Five days before Gov. Dannel P. Malloy will unveil a budget for the next two fiscal years to close a $2.2 billion deficit, state Comptroller Kevin Lembo warned that this year’s deficit is still $140 million in the red.
In his monthly report to Malloy, Lembo said revenues have eroded since December and state spending is about $75.6 million above what the Office of Policy and Management reported two weeks ago.
That’s in spite of the $365 million deficit mitigation plan lawmakers passed last month in an attempt to stop the hemorrhaging. The $140 million deficit doesn’t automatically trigger another deficit mitigation plan because it’s about $51 million shy of the $191 trigger, which is equal to one percent of the total state budget.
“The slow growth in the national economy has created increasing demand for state services while at the same time producing lower revenue collections,” Lembo said. “Traditionally, even after the national economy improves, there is a lag before the state budget realizes the full benefit of the general economic improvement.”
However, Lembo said there is still an opportunity for the current budget year to recover, and he agrees with the Office of Policy and Management’s note that less than half of projected general fund revenue for 2013 was collected as of December.
“April is a significant month for income tax collections,” Lembo said. “Recent federal tax changes combined with favorable market performance could result in a shift of capital gains revenue from future years to the current budget year. This would improve the budget forecast, so we will continue to modify our projections based on actual experience.”
The letter doesn’t mention the hiring freeze Office of Policy and Management Secretary Ben Barnes instituted on Jan. 22. After predicting a decline in revenue, including a $116 million decline in sales tax revenue, Barnes told state agency commissioners to halt all hiring.
“Agencies should make every effort to organize work in a manner that obviates the need for hiring during the remainder of the fiscal year,” Barnes wrote. “Effective immediately, only requests to fill critical vacancies will be considered. In no case will hiring be approved which would result in an increase in the number of filled positions beyond the currently filled level; requests to fill positions will only be considered as new vacancies occur.”
Pointing to economic indicators, Lembo said the economy continues to recover at a slower pace than the original budget had forecast. The state lost 1,800 jobs in December. With the December data included, overall job growth turned negative with 100 payroll positions lost in 2012. Just under one quarter of the jobs lost to the recession have been recovered to date.

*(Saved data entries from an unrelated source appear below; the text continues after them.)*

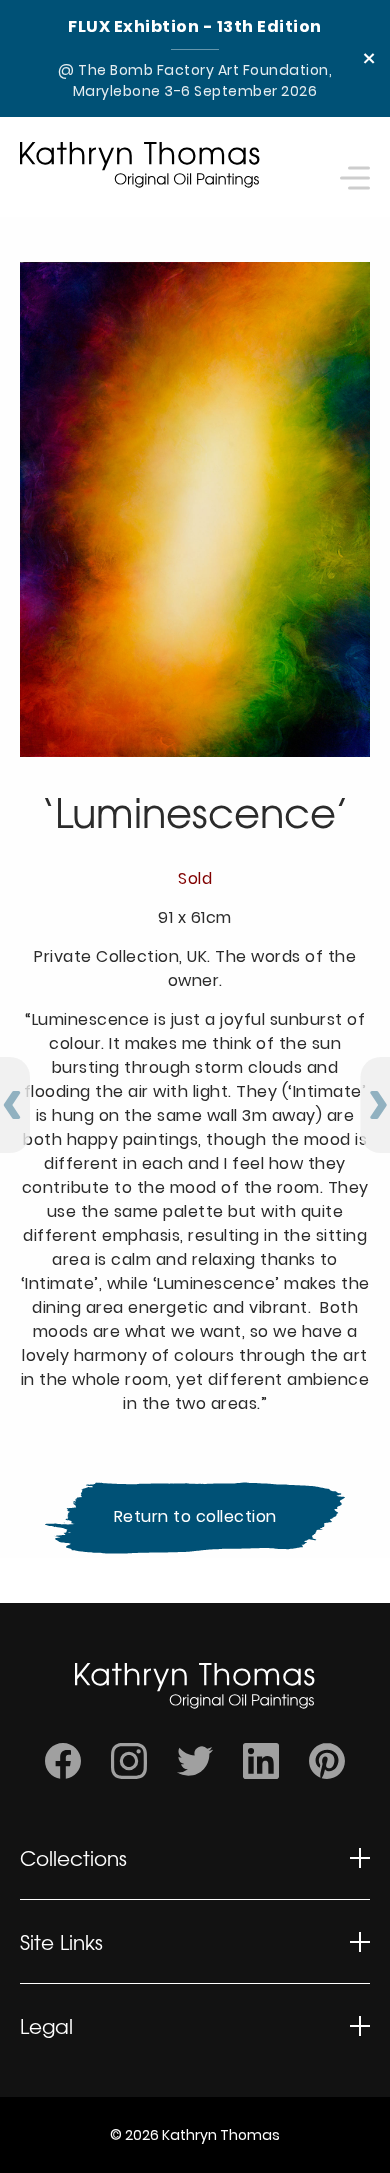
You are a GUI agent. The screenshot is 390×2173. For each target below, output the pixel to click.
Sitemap (54, 2099)
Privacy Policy (75, 2067)
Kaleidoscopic (76, 1963)
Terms (46, 2131)
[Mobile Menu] (355, 166)
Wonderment (74, 1899)
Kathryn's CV (72, 1983)
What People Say (89, 2047)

Connecticut’s unemployment rate remains historically high at 8.6 percent; the national rate also is disappointing at 7.8 percent. According to the Bureau of Economic Analysis, personal income growth in Connecticut decelerated in the second half of 2012. Connecticut’s personal income in the third quarter of 2012 advanced at a rate of 0.3 percent ranking the state 44th nationally.
Regardless of the challenges, Malloy’s Undersecretary at the Office of Policy and Management Gian-Carl Casa said the budget will be balanced.
“We will not end the year with a deficit,” Gian-Carl Casa said.
On the bright side, housing sales in Connecticut have continued to post strong gains, but prices have been depressed.